[Dataset excerpts]
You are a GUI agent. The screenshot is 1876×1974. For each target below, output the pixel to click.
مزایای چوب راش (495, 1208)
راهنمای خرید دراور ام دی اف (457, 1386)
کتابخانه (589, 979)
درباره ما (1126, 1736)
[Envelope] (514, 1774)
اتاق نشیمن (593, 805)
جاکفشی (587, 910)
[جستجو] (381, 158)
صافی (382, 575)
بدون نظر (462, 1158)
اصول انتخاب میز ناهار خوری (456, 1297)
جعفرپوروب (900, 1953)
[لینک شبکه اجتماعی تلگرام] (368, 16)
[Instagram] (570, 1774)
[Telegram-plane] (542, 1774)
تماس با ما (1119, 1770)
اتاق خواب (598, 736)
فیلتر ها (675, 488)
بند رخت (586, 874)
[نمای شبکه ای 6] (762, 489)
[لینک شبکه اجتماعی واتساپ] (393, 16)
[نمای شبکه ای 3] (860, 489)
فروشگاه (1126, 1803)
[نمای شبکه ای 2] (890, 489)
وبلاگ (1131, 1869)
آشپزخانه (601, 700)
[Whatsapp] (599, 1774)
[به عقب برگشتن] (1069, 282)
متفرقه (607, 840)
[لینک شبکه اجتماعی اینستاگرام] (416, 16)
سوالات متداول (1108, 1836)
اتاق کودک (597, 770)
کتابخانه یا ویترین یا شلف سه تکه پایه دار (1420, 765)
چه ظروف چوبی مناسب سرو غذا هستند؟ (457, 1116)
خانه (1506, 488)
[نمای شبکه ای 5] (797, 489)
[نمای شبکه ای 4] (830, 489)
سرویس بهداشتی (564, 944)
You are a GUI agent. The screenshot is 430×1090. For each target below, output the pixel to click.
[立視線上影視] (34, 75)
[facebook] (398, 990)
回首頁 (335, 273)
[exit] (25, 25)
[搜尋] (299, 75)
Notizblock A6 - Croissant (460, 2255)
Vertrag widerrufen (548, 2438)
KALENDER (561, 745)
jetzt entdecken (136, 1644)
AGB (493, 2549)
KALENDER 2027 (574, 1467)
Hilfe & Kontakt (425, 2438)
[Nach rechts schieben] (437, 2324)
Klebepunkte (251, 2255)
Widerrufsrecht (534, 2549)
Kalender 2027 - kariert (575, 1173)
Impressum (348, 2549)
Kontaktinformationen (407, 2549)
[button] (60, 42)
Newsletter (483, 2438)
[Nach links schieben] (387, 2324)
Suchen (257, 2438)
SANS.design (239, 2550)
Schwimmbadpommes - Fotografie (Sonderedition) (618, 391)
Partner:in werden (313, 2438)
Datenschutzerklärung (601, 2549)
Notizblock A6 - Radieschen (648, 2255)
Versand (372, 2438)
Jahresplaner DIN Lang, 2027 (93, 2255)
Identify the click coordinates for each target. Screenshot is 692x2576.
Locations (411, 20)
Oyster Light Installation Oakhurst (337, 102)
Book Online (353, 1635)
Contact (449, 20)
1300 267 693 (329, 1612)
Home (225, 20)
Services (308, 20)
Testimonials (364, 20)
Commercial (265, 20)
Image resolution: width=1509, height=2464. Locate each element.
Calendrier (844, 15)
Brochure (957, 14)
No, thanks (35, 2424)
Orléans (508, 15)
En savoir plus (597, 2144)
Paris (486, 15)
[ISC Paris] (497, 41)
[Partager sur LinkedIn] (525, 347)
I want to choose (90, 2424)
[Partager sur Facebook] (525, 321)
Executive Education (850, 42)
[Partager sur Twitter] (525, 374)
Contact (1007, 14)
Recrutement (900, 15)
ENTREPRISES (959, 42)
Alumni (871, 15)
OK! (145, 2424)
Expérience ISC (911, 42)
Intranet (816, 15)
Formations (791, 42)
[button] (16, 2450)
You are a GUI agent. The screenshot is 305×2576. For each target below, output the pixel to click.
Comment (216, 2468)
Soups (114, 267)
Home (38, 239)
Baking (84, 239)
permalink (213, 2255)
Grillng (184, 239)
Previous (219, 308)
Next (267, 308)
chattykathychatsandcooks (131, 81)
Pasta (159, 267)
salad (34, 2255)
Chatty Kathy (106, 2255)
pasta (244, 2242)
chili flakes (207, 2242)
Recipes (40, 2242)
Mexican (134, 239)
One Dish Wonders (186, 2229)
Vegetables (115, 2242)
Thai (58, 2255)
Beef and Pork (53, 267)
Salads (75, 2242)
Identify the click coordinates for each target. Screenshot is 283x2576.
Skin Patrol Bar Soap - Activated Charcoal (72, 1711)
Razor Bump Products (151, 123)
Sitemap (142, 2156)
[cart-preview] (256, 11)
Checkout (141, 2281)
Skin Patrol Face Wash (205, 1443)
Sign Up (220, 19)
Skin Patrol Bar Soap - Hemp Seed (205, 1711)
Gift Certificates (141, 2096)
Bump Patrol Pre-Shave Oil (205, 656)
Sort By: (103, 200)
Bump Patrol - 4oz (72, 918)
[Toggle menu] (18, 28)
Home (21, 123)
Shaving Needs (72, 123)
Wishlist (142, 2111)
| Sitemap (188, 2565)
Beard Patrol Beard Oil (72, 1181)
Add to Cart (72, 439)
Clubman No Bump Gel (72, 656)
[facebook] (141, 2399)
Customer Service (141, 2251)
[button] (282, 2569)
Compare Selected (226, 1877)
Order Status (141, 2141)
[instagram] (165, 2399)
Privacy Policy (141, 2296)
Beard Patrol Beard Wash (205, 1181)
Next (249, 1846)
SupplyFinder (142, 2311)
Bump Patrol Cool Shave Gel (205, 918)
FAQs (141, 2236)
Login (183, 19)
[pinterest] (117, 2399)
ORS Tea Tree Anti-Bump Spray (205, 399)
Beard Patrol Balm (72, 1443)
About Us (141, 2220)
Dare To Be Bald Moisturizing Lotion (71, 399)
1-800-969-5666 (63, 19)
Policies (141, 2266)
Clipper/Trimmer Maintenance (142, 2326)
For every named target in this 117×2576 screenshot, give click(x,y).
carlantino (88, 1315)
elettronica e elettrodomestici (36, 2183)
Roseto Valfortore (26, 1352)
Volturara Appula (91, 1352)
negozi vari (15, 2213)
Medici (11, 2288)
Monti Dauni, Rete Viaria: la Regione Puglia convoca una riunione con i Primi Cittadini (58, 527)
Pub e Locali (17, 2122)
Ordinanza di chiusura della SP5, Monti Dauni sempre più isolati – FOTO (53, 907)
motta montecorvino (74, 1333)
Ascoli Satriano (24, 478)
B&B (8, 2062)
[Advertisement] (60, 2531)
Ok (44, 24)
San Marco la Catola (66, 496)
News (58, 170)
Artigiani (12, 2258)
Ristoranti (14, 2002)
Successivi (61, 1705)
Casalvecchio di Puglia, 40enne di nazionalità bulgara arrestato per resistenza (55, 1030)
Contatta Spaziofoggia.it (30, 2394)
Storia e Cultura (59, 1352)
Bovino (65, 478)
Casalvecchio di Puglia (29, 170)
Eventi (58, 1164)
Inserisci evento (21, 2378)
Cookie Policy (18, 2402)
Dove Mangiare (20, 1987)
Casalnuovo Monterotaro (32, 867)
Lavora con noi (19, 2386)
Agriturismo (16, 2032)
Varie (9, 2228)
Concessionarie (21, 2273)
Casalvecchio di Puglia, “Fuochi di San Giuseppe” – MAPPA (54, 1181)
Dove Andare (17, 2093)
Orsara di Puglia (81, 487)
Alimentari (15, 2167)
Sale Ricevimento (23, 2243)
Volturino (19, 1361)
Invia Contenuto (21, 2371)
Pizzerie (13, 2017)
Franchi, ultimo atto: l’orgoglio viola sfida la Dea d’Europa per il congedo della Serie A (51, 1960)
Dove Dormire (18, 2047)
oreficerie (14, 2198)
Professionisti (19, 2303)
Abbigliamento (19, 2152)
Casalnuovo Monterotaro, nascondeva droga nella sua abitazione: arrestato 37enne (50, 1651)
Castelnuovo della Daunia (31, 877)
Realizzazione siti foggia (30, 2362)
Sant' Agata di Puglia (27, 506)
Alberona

* What this task involves
If a line falls between the first line of the records and the line containing "کتابخانه یا ویترین", inclusive, repeat it exactly; leave out all others.

* Response area
You are a GUI agent. The screenshot is 1876×1974. For each target below, output the pixel to click.
مزایای چوب راش (495, 1208)
راهنمای خرید دراور ام دی اف (457, 1386)
کتابخانه (589, 979)
درباره ما (1126, 1736)
[Envelope] (514, 1774)
اتاق نشیمن (593, 805)
جاکفشی (587, 910)
[جستجو] (381, 158)
صافی (382, 575)
بدون نظر (462, 1158)
اصول انتخاب میز ناهار خوری (456, 1297)
جعفرپوروب (900, 1953)
[لینک شبکه اجتماعی تلگرام] (368, 16)
[Instagram] (570, 1774)
[Telegram-plane] (542, 1774)
تماس با ما (1119, 1770)
اتاق خواب (598, 736)
فیلتر ها (675, 488)
بند رخت (586, 874)
[نمای شبکه ای 6] (762, 489)
[لینک شبکه اجتماعی واتساپ] (393, 16)
[نمای شبکه ای 3] (860, 489)
فروشگاه (1126, 1803)
[نمای شبکه ای 2] (890, 489)
وبلاگ (1131, 1869)
آشپزخانه (601, 700)
[Whatsapp] (599, 1774)
[به عقب برگشتن] (1069, 282)
متفرقه (607, 840)
[لینک شبکه اجتماعی اینستاگرام] (416, 16)
سوالات متداول (1108, 1836)
اتاق کودک (597, 770)
کتابخانه یا ویترین یا شلف سه تکه پایه دار (1420, 765)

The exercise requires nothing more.